Class COErrorRate

  • All Implemented Interfaces:
    ConvergenceObserver, TrainingObserver
    Direct Known Subclasses:
    COErrorRateMin

    public class COErrorRate
    extends COIterationCount
    Stops the training when the error rate over validation dataset during the last iteration is below the given threshold. Gathers additional statistics. The error rate and other statistics include predictions made by untrained submodels. This class and its descendants can only be used to train one model, not many models.

    In practice it may be difficult to estimate the error rate that can be achieved with the specific training and validation datasets. If the target error rate is too high, the training will stop before the model reaches the best state. If it is too low and unachievable, the model will train with the maximum number of iterations, which may result in overtraining.
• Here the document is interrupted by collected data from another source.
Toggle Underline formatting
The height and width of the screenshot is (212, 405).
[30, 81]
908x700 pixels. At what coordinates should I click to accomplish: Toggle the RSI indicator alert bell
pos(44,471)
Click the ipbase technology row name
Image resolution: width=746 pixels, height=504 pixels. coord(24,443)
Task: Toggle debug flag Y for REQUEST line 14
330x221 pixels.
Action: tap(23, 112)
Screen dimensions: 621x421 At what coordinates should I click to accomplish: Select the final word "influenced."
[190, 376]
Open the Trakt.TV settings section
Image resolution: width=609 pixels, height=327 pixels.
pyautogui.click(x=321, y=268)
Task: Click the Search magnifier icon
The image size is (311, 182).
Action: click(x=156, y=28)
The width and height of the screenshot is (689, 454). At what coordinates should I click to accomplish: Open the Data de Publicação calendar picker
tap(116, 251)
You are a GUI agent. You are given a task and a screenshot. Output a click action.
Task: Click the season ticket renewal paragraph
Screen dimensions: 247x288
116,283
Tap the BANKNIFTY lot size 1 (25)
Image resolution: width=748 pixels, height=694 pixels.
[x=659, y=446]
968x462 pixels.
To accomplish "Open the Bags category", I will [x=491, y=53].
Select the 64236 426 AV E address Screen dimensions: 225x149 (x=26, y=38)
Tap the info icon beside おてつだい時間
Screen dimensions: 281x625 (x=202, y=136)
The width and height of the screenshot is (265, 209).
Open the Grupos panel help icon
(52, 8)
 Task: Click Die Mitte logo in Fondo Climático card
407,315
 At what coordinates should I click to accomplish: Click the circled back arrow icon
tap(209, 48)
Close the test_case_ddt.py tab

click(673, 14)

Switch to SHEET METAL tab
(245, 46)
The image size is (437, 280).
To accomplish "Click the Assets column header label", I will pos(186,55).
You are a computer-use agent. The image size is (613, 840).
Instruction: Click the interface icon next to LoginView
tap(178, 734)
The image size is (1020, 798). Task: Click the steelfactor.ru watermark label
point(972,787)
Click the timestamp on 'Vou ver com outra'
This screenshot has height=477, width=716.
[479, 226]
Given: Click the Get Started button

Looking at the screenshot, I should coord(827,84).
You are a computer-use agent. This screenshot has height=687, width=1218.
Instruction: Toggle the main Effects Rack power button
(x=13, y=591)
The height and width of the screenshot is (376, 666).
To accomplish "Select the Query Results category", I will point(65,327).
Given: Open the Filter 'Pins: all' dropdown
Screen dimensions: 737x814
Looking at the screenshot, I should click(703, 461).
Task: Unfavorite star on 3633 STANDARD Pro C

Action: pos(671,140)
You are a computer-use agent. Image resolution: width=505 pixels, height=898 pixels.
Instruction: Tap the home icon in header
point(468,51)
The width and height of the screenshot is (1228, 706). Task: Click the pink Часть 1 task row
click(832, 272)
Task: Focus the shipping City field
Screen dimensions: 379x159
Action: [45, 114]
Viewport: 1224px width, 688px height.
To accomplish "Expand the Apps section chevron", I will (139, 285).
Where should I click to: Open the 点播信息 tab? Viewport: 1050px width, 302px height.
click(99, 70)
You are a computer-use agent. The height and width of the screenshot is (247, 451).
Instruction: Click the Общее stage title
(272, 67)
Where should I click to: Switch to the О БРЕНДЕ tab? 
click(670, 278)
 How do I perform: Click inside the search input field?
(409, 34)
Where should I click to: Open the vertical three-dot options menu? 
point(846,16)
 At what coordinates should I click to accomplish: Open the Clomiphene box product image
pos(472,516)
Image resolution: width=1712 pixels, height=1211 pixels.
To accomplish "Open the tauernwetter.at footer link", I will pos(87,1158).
Therefore it is recommended to use the COErrorRateMin class to determine the lowest achievable error rate and then retrain the model with the best number of iterations.

    • Constructor Detail

      • COErrorRate

        public COErrorRate​(double targetErrorRate,
                           int maxIterations)
        Creates object with specified parameters.
        Parameters:
        targetErrorRate - - the error rate that is sufficient to stop model training.
        maxIterations - - maximum number of model training iterations to perform.
        Throws:
        java.lang.IllegalArgumentException - if maxIterations is not positive, or target error rate is not between 0 and 1.
    • Method Detail

      • getDftTargetErrorRate

        public static double getDftTargetErrorRate()
        Returns:
        default target error rate (0.005).
      • setMinIterations

        public void setMinIterations​(int minIter)
        Sets the minimum number of iterations to perform. It is 0 by default (not used). Can be used to extend training until the learning rate becomes reasonably small. This can avoid "lucky" results in early iterations when validation error rate happens to be the lowest, but the training error rate is still very high. Note that if zero errors in the training dataset are reached sooner, training will still stop without performing this minimum number of iterations.
        Parameters:
        minIter - - the minimum number of iterations to set.
        Throws:
        java.lang.IllegalArgumentException - if the given value is not below max iterations.
      • getMinIterations

        public int getMinIterations()
        Returns:
        the minimum number of iterations to perform.
      • setMaxIterations

        public void setMaxIterations​(int maxIter)
        Sets the maximum number of model training iterations to perform.
        Overrides:
        setMaxIterations in class COIterationCount
        Throws:
        java.lang.IllegalArgumentException - if the current min iterations is not below maxIter, or if maxIter is not positive.
      • getTargetErrorRate

        public double getTargetErrorRate()
        Returns:
        the target error rate that is sufficient to stop model training.
      • getResult

        public final COErrorRate.IterationResult getResult()
        Returns:
        a copy of the result of the last iteration, or null if no training was performed.
      • beginIteration

        public void beginIteration()
        Remembers result of previous iteration, prepares to accumulate results for the current iteration. Overriding methods must call this method.
        Specified by:
        beginIteration in interface TrainingObserver
        Overrides:
        beginIteration in class COIterationCount
        Throws:
        java.lang.IllegalStateException - if an iteration has already begun.
      • endIteration

        public void endIteration()
        If printing is set up, prints results of this iteration.
        Specified by:
        endIteration in interface TrainingObserver
        Overrides:
        endIteration in class COIterationCount
        Throws:
        java.lang.IllegalStateException - if iteration has not begun.
      • evaluatePrediction

        public void evaluatePrediction​(VectorExample e)
        Updates statistics for the current training iteration. If printing is set up, prints incorrecly classified examples after the previously specified number of iterations. Overriding methods must call this method.
        Specified by:
        evaluatePrediction in interface TrainingObserver
        Overrides:
        evaluatePrediction in class COIterationCount
        Parameters:
        e - - an example that must contain RLink prediction
        Throws:
        java.lang.IllegalStateException - if iteration has not begun.
      • getProgressEstimate

        public double getProgressEstimate()
        Description copied from interface: ConvergenceObserver
        Returns an estimate of training progress, which can be used to indicate how close the desired convergence is. The interpretation and range of the returned value can vary between subclasses. Typically, the return value approaches 0 as the model is converging. Should be called after an iteration, not in the middle of iteration.
        Specified by:
        getProgressEstimate in interface ConvergenceObserver
        Overrides:
        getProgressEstimate in class COIterationCount
        Returns:
        the error rate of the last training iteration
        Throws:
        java.lang.IllegalStateException - if iteration has not ended or no iterations were performed.
      • isConverged

        public boolean isConverged()
        Returns true if the target error rate has been reached in the last training iteration, after performing at least the minimum number of iterations.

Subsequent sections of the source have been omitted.